Il manque quand même dans ta définition plusieurs critères:

La magie nouvelle crée un univers magique, alors que la magie traditionnelle joue soit sur un univers magique, soit sur un catalyseur magique (le magicien, un objet, une formule...), soit sur rien (On peux comprendre que certaines démonstration de triche, de capacités supérieures ou de choses étranges ne sont pas magique au sens merveilleux du terme, mais peuvent être réelles, donc ne rien demander de "magique")

Tu as la pluridisciplinarité:

La magie classique se contente très bien de ses propres compétences, avec des incursions limitées dans d'autres domaines.

La magie nouvelle, celle que j'ai pu voir, impose une maitrise totale des autres disciplines utilisées...

Enfin, l'aspect créatif spécifique à la magie nouvelle, car ce sont des créations dans ce que j'ai vu, et non des re-créations comme dans beaucoup de spectacles de magie...

mais bon, c'est sans doute lié à la conception de la magie nouvelle (comme l'a dit notre ami plus haut, il y a plus d'artistes non magiciens que de magiciens à suivre le cursus d’apprentissage...)
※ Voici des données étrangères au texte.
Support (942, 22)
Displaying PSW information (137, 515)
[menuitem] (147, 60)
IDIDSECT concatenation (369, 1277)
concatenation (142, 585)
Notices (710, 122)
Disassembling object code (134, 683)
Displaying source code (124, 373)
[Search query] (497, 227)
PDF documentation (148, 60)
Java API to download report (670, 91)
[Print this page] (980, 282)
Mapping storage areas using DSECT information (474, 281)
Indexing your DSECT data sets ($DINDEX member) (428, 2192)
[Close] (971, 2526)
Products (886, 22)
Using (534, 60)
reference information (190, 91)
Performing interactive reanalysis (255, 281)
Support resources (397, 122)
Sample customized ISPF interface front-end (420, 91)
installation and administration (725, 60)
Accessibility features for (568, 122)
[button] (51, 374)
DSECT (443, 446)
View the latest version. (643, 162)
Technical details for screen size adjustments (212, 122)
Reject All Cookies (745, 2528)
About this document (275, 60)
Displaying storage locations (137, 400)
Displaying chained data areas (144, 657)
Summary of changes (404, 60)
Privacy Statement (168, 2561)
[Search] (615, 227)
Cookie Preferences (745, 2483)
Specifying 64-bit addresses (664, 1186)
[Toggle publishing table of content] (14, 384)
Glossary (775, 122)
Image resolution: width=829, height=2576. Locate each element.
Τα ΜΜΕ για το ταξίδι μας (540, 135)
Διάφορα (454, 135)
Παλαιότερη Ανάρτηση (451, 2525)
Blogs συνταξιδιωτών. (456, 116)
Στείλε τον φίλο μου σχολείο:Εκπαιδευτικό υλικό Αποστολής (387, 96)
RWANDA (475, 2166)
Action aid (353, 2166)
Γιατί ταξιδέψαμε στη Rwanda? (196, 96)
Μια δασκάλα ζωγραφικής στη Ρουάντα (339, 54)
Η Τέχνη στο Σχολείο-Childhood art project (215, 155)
Chaque artiste étant unique, avec des compétences particulières hors magie, on a donc un vent de nouveauté, forcément....

Oula, ça commence à devenir soulant, cette discussion sur les grandes théories...

Je vais lever le pied, avant d'avoir dit trop de bêtises...

Si ce n'est pas trop tard...

Je vais plutôt préparer les définitions de la "magie contée nouvelle", pour pouvoir les déposer :)

Gilbus

Modifié par Gilbus

Quand le magicien montre la lune avec son doigt, le public regarde le doigt...

Publié le

Moi je crois que la magie nouvelle,

c'est quand le spectateur sort d'avoir vu un spectacle de magie

et qu'il en sort comme si il avait vu un film.

Je m'explique:

le spectateur d'un film ne se pose pas de question comment superman vole ?????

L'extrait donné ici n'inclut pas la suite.